** START OF PAGE EXCERPT **

If There Is Much In The Window There Should Be More In The Room

Saturday, March 28, 2009

Concierto de Aranjuez John Williams BBC Proms 2005






The Concierto de Aranjuez is a composition for classical guitar and orchestra by the Spanish composer Joaquín Rodrigo. Written in 1939, it is probably Rodrigo's best-known work, and its success established his reputation as one of the most significant Spanish composers of the twentieth century.



The Concierto de Aranjuez was inspired by the gardens at Palacio Real de Aranjuez, the spring resort palace and gardens built by Philip II in the last half of the 16th century and rebuilt in the middle of the 18th century by Ferdinand VI. 



The work attempts to transport the listener to another place and time through the evocation of the sounds of nature.

According to the composer, the first movement is "animated by a rhythmic spirit and vigour without either of the two themes... interrupting its relentless pace";
the second movement "represents a dialogue between guitar and solo instruments (cor anglais, bassoon, oboe, horn etc.)"; and the last movement "recalls a courtly dance in which the combination of double and triple time maintains a taut tempo right to the closing bar." 

He described the concerto itself as capturing "the fragrance of magnolias, the singing of birds, and the gushing of fountains" in the gardens of Aranjuez.

Some say that the second movement was inspired by the bombing of Guernica in 1937. 

In her autobiography, the composer's wife Victoria maintains that it was both an evocation of the happy days of their honeymoon and a response to Rodrigo's devastation at the miscarriage of their first pregnancy.

Rodrigo dedicated the Concierto de Aranjuez to Regino Sainz de la Maza.
Rodrigo, blind since age three, was a pianist. He did not play the guitar, yet he still managed to capture the spirit of the guitar in Spain.

** END OF PAGE EXCERPT **
** START OF DATA RECORDS **

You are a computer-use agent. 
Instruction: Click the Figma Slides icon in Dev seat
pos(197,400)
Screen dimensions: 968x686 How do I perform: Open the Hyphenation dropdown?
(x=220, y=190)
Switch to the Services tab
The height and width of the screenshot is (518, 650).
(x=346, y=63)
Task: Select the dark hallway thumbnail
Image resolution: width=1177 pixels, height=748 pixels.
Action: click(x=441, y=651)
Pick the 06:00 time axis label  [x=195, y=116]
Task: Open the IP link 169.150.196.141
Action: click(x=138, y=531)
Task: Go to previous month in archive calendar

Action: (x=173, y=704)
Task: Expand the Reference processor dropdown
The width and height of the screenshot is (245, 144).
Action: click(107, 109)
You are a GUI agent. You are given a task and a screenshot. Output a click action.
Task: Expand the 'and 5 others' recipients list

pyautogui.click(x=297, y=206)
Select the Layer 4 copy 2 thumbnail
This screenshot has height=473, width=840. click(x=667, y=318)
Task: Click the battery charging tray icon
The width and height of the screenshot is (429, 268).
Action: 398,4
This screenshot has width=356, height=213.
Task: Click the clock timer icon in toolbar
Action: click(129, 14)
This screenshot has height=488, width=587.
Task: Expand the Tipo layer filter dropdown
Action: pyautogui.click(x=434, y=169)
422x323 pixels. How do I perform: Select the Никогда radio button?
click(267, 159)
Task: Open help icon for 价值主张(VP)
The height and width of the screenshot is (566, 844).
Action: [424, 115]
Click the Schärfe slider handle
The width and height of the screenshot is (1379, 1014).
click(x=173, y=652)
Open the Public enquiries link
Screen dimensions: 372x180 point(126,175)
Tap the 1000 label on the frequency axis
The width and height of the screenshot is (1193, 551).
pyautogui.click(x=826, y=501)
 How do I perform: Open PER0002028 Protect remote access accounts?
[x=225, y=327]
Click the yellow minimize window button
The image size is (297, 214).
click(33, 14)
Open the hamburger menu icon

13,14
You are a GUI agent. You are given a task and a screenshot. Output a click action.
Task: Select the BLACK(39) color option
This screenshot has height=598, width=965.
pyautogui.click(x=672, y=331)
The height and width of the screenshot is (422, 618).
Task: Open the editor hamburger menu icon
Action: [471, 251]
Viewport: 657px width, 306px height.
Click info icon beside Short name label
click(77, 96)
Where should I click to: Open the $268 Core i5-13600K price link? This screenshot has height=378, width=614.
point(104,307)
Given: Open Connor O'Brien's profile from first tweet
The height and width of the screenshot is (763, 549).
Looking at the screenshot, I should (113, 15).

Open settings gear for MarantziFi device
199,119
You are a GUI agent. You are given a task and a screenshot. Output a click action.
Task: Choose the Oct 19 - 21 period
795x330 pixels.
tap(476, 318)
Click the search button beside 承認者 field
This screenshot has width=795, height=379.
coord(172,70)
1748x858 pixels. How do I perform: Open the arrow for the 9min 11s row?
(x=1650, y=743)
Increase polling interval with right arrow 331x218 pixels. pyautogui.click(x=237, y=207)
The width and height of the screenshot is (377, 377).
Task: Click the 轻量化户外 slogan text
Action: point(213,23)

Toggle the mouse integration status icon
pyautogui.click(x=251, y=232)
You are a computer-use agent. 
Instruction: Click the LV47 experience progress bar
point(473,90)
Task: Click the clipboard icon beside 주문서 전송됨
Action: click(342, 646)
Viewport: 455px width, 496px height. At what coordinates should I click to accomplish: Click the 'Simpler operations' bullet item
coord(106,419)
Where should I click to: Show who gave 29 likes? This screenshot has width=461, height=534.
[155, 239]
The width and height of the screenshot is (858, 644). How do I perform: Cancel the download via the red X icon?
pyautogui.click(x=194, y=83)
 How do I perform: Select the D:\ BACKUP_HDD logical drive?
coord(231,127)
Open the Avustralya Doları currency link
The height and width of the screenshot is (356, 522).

** END OF DATA RECORDS **

DIRECTIVES -
1 > Retype the part of the Concierto de Aranjuez text starting at "The Concierto de Aranjuez is" and ending at "the twentieth century.".
2 > Continue the text on the Concierto de Aranjuez from its last sentence onward.

SOLVED TASKS -
1 >
The Concierto de Aranjuez is a composition for classical guitar and orchestra by the Spanish composer Joaquín Rodrigo. Written in 1939, it is probably Rodrigo's best-known work, and its success established his reputation as one of the most significant Spanish composers of the twentieth century.

2 >
Composition

Composed in early 1939, in Paris, amid the tensions of the pending war, it was the first work Rodrigo had written for guitar and orchestra.
The instrumentation is unusual: rarely does the guitar face the forces of a full orchestra. However, the guitar is never overwhelmed, remaining the solo instrument throughout.

Movements

This concerto is in three movements, Allegro con spirito, Adagio and Allegro gentile.

The second movement, the best-known of the three, is marked by its slow pace and quiet melody, introduced by the English horn, with a soft accompaniment by the guitar and strings. A feeling of quiet regret permeates the piece. 

Ornamentation is added gradually to the melody in the beginning. An off-tonic trill in the guitar creates the first seeds of tension in the piece; they grow and take hold, but relax back to the melody periodically. 

Eventually, a climactic build-up starts. This breaks back into the main melody, molto appassionato, voiced by the strings with accompaniment from the woodwinds.
The piece finally resolves to a calm arpeggio from the guitar, though it is the strings in the background rather than the guitar’s final note that resolve the piece. The third movement is in mixed metre, alternating between 2/4 and 3/4.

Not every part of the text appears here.